Recent estimates published in Nature, for the period during which many areas engaged in lockdowns to contain or mitigate the spread of COVID-19, show global GHG emissions dropped by 17 per cent. This is significant, considering that despite many countries’ signing on to the Paris Climate agreement in 2015, the world’s emissions have actually continued to increase every year.

And this reduction would be great news, finally, except the world already needed to be reining in emissions every year just to avoid a higher-than-2-degrees-C increase to the global average temperature, as set out in the Paris agreement.

With the current focus of governments and citizens rightly on reopening economies and mitigating pandemic-induced economic upheaval, arguments for extending the global traffic slowdown for air quality’s sake are likely to fall on deaf ears. What is instructive, however, is to look beyond the numbers to the sources of those emissions.

While a decrease in air travel and commuter traffic seems to have had a real effect on lower emissions (researchers estimate just over half of the resultant drop this year was due to this), those aren’t the primary sources of global emissions. Those come from manufacturing and energy production, since in many areas of the industrialized world, electricity is generated through the use of fossil fuels. And when millions of people switch to working remotely, they may be driving less, but they are still using electricity.

Mark J. Terrill / The Associated Press
Clear skies over the empty 110 freeway in Los Angeles.
Mark J. Terrill / The Associated Press Clear skies over the empty 110 freeway in Los Angeles.

As well, China’s shutdown to slow the spread of the coronavirus meant shuttering major manufacturing areas, which had a dramatic effect: a 28 per cent drop in that nation’s GHG emissions.

When it comes to the path forward, curbing emissions and reducing the threat of climate change requires lower or no-emissions sources of energy on an industrial scale. Individual transportation choices won’t be enough. We need to rethink our energy grid, and shift from heavily subsidizing the fossil-fuel industry to supporting, and implementing infrastructure for, other long-term energy sources.
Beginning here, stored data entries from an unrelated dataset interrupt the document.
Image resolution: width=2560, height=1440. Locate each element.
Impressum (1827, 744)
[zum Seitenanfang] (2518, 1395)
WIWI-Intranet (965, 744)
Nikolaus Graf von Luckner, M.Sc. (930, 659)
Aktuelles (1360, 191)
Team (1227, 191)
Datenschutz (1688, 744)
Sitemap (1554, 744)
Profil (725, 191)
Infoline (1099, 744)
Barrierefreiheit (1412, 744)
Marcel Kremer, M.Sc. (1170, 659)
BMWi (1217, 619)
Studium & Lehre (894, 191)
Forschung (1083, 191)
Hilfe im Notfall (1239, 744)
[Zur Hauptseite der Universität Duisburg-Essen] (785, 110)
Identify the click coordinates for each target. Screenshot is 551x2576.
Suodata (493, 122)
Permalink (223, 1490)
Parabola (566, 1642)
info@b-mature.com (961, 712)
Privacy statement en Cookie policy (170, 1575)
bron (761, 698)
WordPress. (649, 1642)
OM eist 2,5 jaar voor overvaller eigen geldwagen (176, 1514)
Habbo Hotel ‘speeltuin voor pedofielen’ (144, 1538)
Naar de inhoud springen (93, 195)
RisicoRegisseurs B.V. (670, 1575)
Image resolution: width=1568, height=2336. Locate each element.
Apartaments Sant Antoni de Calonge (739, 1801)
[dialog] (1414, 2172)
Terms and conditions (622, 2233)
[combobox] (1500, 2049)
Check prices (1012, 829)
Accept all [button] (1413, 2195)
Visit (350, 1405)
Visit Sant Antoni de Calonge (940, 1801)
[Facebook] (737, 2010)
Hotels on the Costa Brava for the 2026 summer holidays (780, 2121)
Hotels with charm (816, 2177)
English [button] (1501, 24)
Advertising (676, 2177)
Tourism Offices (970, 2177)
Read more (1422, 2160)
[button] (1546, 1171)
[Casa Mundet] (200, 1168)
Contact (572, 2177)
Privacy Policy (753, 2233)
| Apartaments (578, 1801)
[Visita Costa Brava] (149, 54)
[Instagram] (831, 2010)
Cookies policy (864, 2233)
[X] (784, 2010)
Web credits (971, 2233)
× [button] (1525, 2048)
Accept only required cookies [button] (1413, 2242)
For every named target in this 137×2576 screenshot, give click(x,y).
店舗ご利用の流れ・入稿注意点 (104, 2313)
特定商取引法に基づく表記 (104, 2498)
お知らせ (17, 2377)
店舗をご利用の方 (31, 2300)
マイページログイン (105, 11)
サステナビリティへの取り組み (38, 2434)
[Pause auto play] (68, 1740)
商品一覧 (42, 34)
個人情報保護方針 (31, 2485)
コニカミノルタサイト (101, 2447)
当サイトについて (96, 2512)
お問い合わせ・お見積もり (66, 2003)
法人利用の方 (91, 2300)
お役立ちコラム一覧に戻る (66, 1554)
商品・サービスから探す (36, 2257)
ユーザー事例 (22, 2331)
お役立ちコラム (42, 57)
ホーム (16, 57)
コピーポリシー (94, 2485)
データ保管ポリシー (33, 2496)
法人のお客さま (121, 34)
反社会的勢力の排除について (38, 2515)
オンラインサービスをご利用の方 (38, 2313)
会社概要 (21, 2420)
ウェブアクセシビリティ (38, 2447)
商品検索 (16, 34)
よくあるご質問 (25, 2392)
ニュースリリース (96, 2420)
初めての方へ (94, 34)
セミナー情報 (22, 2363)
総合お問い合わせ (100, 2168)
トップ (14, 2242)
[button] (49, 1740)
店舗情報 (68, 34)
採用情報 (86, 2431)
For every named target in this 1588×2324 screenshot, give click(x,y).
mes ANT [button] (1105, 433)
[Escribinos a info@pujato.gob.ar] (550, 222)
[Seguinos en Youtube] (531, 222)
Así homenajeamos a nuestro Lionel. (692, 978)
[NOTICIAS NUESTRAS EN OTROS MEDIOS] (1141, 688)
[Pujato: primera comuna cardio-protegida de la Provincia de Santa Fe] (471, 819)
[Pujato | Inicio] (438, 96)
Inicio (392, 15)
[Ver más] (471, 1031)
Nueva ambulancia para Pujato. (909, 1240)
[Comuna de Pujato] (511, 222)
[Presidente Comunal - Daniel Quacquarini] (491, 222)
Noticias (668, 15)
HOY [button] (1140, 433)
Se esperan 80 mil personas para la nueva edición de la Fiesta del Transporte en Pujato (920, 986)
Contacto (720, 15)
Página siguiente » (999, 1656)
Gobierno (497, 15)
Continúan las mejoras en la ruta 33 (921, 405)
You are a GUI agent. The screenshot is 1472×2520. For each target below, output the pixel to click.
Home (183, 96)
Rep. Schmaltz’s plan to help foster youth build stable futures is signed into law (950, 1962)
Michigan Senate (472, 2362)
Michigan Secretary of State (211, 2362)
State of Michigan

It should not be viewed as a separate problem from our efforts to contain and stop future epidemics. A warmer, less predictable climate also carries with it an increased risk of disease for Canadians, according to a recent Canada Communicable Disease Report (including increased risk of tick-borne diseases, endemic and exotic mosquito-borne diseases and food-borne diseases). In other words, we can take steps to reduce the risk of future outbreaks by addressing the climate problem.

The health and economic problems of the COVID-19 pandemic are urgent, immediate and will have long-term effects. And so it is with those caused by climate change. Perhaps as we look at solutions for one, we can also tackle solutions for the other — since they, like our civilization and well-being, are inextricably linked.